Chemoproteomic profiling unveils binding and functional diversity of endogenous proteins that interact with endogenous triplex DNA

• Published in: Nature chemistry Vol. 16; no. 11; pp. 1811 - 1821
• Main Authors: Xu, Hongzhan, Ye, Jing, Zhang, Kui-Xing, Hu, Qingxi, Cui, Tongxiao, Tong, Chong, Wang, Mengqi, Geng, Huichao, Shui, Kun-Ming, Sun, Yan, Wang, Jian, Hou, Xiaomeng, Zhang, Kai, Xie, Ran, Yin, Yafei, Chen, Nan, Chen, Jia-Yu
• Format: Journal Article
• Language: English
• Published: London Nature Publishing Group UK 02.09.2024; Nature Publishing Group
• Subjects: 631/114/2784; 631/92/475/2290; Analytical Chemistry; Binding; Biochemistry; Biology; Chemistry; Chemistry and Materials Science; Chemistry/Food Science; Chromatin; Damage prevention; Deoxyribonucleic acid; DNA; DNA damage; DNA fingerprinting; DNA helicase; Dynamic structural analysis; Grooves; Inorganic Chemistry; Organic Chemistry; Physical Chemistry; Proteins; Proteomics; Regulatory mechanisms (biology); Translation
• ISSN: 1755-4330; 1755-4349; 1755-4349
• DOI: 10.1038/s41557-024-01609-7

Triplex DNA structures, formed when a third DNA strand wraps around the major groove of DNA, are key molecular regulators and genomic threats. However, the regulatory network governing triplex DNA dynamics remains poorly understood. Here we reveal the binding and functional repertoire of proteins that interact with triplex DNA through chemoproteomic profiling in living cells. We develop a chemical probe that exhibits exceptional specificity towards triplex DNA. By employing a co-binding-mediated proximity capture strategy, we enrich triplex DNA interactome for quantitative proteomics analysis.
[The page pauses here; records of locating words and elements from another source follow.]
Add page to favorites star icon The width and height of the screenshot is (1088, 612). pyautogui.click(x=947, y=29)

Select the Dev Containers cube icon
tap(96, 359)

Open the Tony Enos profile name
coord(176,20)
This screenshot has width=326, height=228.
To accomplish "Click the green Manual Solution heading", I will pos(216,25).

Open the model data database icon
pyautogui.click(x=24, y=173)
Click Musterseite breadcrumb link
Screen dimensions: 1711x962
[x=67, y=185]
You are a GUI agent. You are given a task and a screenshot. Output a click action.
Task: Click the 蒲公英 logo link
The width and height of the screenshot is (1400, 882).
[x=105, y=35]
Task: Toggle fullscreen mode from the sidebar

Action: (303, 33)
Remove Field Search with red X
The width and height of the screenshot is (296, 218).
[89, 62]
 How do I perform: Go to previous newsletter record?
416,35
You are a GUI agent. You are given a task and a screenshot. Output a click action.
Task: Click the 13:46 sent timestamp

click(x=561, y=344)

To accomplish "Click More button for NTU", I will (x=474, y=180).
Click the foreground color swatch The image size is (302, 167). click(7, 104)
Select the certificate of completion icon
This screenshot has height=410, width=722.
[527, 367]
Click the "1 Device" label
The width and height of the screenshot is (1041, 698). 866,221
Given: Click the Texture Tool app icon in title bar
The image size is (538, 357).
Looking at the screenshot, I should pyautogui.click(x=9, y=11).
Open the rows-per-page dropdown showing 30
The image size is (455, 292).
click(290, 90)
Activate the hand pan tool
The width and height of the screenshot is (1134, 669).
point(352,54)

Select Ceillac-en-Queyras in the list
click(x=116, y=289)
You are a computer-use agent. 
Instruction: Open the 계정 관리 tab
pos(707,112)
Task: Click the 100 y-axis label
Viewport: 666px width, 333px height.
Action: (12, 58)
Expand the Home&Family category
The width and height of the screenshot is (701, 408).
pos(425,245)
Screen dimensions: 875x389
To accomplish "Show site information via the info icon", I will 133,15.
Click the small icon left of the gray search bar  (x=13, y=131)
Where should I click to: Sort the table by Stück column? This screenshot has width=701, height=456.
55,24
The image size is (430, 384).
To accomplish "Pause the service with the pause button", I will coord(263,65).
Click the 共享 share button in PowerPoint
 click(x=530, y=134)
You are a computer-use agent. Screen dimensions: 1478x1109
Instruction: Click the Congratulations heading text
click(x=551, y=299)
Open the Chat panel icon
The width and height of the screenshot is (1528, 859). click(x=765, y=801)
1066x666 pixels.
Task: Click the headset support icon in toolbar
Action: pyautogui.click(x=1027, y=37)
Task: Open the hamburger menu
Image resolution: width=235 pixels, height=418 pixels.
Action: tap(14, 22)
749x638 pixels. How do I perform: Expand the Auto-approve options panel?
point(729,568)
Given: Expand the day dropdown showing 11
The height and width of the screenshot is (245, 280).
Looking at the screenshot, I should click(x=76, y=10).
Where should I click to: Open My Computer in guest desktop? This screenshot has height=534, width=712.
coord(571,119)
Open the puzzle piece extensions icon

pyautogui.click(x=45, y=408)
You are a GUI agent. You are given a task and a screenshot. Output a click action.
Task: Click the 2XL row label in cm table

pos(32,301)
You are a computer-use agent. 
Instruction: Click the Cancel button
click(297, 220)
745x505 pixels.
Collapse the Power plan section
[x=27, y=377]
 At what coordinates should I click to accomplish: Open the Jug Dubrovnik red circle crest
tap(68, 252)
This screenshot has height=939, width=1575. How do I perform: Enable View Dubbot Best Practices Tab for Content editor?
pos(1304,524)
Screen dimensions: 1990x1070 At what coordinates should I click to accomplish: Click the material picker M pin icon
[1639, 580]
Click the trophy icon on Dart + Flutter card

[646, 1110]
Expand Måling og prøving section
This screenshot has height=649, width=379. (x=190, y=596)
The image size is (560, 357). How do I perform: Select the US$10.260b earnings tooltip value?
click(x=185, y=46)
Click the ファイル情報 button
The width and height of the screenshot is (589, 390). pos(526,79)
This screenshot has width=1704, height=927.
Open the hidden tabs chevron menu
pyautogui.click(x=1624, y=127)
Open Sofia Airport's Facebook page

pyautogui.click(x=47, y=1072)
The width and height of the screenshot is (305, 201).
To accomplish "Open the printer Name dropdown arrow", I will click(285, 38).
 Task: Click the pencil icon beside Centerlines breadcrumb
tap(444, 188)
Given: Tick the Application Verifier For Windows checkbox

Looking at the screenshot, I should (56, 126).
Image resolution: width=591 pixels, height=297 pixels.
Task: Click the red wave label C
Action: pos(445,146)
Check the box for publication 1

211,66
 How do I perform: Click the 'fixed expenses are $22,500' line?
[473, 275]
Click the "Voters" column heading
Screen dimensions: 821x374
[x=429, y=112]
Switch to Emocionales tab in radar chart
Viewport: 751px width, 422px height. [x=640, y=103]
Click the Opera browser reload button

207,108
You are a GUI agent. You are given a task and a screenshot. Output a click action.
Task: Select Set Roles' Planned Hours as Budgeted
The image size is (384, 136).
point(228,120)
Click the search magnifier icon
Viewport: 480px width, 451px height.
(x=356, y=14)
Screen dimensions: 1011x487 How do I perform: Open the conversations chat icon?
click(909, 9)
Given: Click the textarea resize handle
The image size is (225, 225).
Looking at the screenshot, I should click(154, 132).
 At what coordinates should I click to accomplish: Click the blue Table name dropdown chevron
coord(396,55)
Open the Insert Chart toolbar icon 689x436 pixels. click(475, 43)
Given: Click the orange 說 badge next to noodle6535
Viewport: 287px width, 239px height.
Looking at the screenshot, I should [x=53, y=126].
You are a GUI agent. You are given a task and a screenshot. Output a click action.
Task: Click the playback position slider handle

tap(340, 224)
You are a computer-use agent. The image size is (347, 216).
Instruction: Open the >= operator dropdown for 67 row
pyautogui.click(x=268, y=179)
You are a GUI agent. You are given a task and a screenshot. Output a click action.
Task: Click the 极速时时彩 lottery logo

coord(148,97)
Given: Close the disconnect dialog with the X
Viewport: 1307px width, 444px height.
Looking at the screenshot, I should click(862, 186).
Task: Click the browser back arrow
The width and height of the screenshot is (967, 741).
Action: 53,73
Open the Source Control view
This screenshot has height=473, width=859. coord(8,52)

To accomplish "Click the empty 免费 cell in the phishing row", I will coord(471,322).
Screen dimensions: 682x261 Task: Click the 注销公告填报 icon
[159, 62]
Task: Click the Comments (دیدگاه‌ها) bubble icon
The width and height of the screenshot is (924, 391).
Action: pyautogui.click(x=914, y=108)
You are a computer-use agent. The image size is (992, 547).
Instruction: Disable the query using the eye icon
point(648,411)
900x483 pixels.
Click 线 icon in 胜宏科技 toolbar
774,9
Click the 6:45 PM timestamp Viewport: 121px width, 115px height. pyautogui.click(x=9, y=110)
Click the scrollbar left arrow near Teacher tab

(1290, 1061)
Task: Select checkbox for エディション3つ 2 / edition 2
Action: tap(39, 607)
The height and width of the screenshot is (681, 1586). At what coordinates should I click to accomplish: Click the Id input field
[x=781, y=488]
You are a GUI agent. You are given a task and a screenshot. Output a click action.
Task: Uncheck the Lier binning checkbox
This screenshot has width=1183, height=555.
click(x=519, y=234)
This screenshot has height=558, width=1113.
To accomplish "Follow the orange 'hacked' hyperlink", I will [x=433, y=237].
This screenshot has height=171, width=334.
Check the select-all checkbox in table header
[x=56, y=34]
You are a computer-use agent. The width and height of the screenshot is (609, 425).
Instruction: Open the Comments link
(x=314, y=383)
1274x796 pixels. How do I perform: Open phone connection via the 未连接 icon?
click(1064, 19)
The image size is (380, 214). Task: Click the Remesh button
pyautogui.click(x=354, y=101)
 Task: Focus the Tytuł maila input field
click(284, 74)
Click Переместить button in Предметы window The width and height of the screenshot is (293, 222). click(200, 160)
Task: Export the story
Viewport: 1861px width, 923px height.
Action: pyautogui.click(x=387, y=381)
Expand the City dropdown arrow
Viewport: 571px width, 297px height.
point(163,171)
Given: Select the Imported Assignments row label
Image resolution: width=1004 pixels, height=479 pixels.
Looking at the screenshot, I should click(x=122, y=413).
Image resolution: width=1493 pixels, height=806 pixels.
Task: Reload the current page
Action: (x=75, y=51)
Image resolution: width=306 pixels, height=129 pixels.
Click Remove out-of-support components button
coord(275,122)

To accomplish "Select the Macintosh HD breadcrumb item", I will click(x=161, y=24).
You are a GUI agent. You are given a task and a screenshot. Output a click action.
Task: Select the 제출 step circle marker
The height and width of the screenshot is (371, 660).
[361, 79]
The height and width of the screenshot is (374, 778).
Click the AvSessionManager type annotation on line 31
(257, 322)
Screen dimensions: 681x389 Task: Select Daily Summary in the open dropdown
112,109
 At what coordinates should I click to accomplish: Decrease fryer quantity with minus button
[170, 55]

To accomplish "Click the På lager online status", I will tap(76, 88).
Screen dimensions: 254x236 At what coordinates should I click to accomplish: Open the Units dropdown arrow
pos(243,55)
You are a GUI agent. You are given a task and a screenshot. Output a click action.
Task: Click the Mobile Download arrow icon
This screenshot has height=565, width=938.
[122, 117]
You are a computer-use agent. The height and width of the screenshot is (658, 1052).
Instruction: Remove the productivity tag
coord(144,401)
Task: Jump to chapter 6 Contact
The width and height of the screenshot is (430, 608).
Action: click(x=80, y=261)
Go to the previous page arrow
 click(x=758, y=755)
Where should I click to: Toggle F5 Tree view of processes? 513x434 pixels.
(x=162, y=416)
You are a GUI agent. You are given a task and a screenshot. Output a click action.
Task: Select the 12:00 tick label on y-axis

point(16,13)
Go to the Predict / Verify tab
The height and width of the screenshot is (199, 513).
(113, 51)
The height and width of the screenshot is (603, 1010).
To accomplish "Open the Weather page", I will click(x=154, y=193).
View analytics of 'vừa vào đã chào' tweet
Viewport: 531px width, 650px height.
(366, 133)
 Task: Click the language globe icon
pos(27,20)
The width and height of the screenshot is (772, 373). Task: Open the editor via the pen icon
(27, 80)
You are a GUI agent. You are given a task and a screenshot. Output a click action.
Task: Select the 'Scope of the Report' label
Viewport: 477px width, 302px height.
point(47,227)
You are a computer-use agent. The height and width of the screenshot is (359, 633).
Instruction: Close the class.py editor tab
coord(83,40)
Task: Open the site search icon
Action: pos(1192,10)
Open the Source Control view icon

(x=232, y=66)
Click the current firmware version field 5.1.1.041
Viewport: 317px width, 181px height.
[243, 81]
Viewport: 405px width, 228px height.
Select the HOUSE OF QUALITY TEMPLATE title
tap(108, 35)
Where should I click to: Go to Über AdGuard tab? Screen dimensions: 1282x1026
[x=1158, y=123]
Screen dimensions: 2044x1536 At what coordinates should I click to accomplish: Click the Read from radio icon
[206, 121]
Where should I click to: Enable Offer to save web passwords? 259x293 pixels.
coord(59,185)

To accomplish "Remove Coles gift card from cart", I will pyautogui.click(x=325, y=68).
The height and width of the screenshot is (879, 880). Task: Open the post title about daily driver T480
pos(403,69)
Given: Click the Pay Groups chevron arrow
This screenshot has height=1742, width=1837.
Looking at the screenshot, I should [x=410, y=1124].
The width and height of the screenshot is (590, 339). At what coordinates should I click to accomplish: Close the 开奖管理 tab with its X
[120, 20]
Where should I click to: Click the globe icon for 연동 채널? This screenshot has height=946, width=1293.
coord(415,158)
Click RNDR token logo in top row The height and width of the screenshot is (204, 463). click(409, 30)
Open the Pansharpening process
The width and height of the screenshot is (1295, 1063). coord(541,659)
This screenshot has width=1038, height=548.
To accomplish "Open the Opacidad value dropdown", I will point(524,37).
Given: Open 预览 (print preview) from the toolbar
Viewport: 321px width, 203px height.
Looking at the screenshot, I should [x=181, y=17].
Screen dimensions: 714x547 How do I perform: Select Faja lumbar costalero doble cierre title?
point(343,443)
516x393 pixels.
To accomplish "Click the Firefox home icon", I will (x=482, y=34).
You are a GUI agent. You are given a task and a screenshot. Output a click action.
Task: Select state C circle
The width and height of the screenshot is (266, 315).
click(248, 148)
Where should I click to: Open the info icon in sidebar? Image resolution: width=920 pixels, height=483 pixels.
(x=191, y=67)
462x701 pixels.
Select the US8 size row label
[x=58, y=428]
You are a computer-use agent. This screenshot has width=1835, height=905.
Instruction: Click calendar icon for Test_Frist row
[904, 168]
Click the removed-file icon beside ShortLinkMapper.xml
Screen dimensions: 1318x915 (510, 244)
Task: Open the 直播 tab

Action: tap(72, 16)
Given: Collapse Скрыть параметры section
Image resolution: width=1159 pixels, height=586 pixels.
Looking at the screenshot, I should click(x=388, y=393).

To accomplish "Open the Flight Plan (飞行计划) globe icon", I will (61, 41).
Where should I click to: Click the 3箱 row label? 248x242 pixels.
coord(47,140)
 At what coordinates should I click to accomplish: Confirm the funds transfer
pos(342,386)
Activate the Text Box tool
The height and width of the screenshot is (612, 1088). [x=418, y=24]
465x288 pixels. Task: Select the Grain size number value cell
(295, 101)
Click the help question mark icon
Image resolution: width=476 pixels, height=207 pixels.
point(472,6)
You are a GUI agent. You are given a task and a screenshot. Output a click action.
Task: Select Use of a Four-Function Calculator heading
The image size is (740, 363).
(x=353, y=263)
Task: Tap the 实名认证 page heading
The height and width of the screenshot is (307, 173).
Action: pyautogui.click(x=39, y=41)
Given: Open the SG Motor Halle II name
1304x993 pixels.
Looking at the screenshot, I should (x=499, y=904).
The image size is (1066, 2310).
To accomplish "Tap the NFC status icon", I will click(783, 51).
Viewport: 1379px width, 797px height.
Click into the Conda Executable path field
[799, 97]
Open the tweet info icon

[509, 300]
This enables the identification of a comprehensive list of proteins that interact with triplex DNA, characterized by diverse binding properties and regulatory mechanisms in their native chromatin context. As a demonstration, we validate DDX3X as an ATP-independent triplex DNA helicase to unwind substrates with a 5′ overhang to prevent DNA damage. Overall, our study provides a valuable resource for exploring the biology and translational potential of triplex DNA. The regulatory network governing triplex DNA dynamics remains poorly understood. Now it has been shown that chemoproteomic profiling—aided by the development of a triplex DNA-specific probe—reveals the binding and functional repertoire of proteins that interact with triplex DNA, providing a valuable resource for exploring the biology and translational potential of triplex DNA.